Doping of traditional materials can greatly improve their performance. N‐doped carbon materials generally show high performance as electrode compared with their N‐free carbon counterparts.[ 101 , 102 ] The XPS method, which is one of the most widely used surface characterization methods across many disciplines,[ 103 ] can offer information about the element composition and chemical state and has been widely utilized to follow elementary electrochemical reaction steps at electrode surfaces.[ 104 ] Model experiments studied with in situ XPS were performed by Bulusheva et al. to explore the difference in the interaction of lithium with graphene and N‐doped graphene, in which both kinds of graphene were prepared through CVD growth on Cu foil and transferred onto SiO2/Si substrates.[ 105 ] The deposition of Li onto both films was carried out in a vacuum chamber of the X‐ray spectrometer. The comparative analyses of the obtained C 1s and Li 1s spectra before and after Li deposition revealed that the N‐doped graphene with a larger shift of C 1s spectrum interacted more strongly with Li than the pure graphene, which then enabled stronger adsorption of Li (Figure  6a).

Figure 6.

Figure 6

Typical examples of supercapacitors studied by in situ and operando techniques. a‐i) C 1s spectra and ii) C K‐edge spectra of annealed graphene and N‐doped graphene films on SiO2/Si substrates. iii) XPS C 1s and iv) Li 1s spectra of graphene and N‐doped graphene films after the deposition of lithium. a) Reproduced with permission.[ 105 ] Copyright 2017, American Chemical Society. b) Schematic description of the intercalation of cations between Ti3C2T x layers. Electrochemical in situ XRD study of Ti3C2T x layers in 1 m potassium hydroxide (KOH) solution. b) Reproduced with permission.[ 108 ] Copyright 2013, American Association for the Advancement of Science. c) Electrochemical in situ XAS data. i) Schematic description of the Ti3C2(OH)2 structure and possible charge transfer processes. ii) CV curves collected during in situ XAS detection in 1 m H2SO4 electrolyte. iii) Ti K‐edge XANES spectra. iv) Variation of Ti edge energy as a function of potential. c) Reproduced with permission.[ 110 ] Copyright 2015, Wiley‐VCH.
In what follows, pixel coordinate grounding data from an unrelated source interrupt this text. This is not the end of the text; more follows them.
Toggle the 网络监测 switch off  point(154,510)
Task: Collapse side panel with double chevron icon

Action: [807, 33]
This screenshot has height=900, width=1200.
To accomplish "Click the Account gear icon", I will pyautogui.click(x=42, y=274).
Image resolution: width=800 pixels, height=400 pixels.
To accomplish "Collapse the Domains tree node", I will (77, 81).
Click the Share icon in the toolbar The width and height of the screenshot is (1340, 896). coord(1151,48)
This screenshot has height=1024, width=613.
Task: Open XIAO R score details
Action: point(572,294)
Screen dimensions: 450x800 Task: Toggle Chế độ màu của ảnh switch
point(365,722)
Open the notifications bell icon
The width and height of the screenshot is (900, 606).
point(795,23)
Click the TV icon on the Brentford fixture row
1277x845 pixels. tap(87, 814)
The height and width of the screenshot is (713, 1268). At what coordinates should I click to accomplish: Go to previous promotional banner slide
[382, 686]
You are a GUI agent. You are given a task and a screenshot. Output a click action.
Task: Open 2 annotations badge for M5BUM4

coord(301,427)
MXenes have shown promise as electrode materials for supercapacitors with high capacitance. An intercalation‐induced high capacitance has been revealed by combining in situ XRD techniques with electrochemical characterizations.[ 74 ] XRD is based on the scattering of X‐rays, the interference of which produces diffraction patterns from crystalline or partially crystalline materials.[ 106 , 107 ] Thus, the in situ and operando XRD technique is suitable to monitor crystal structure changes of the electrodes during the charging and discharging process. Gogotsi and co‐workers reported the spontaneous intercalation of monovalent cations of Li+, Na+, K+, NH4 +, and multivalent cations of Mg2+, Al3+ between the 2D Ti3C2T x layers (schematic description of Figure 6b), leading to an increase in the interlayer spacing.[ 108 ] In this work, in situ XRD results (Figure 6b) indicated that the c values fluctuated within 0.33 Å, as the potential changed when the Ti3C2T x electrode was tested in the 1 m KOH solution electrolyte. It is also observed that a slight shrinkage was presented in the interlayer distance upon increasing the voltage. This phenomenon was observed even with other aqueous electrolytes such as NaOAc, MgSO4, 1‐ethyl‐3‐methylimidazolium bis(trifluoromethyl‐sulfonyl)imide ionic liquid, and organic electrolytes.[ 109 ] This shrinkage may be of electrostatic origin (or steric in the presence of large intercalating ions). X‐ray absorption near‐edge structure (XANES) interrogates an electronic structure and symmetry of the metal site, and thus, the in situ XANES was also applied to shed light on the mechanism of capacitance in Ti3C2T x MXene.[ 110 ] During the charge and discharge process, Ti K‐edge XAS spectra were collected, as shown in Figure 6c. It can be seen from the CV curve and the XANES spectra that the Ti edge has shifted to low energy with the sweep from high (0.275 V) to low (‐0.35 V) potential, indicating a decrease in the average oxidation state of Ti atoms. Accordingly, the XANES spectrum shifted back to the higher energy, representing a higher oxidation state, during the reverse scan. Through careful analysis, it is concluded that the electrochemical behavior of Ti3C2T x in 1 m H2SO4 electrolyte was predominantly pseudocapacitive.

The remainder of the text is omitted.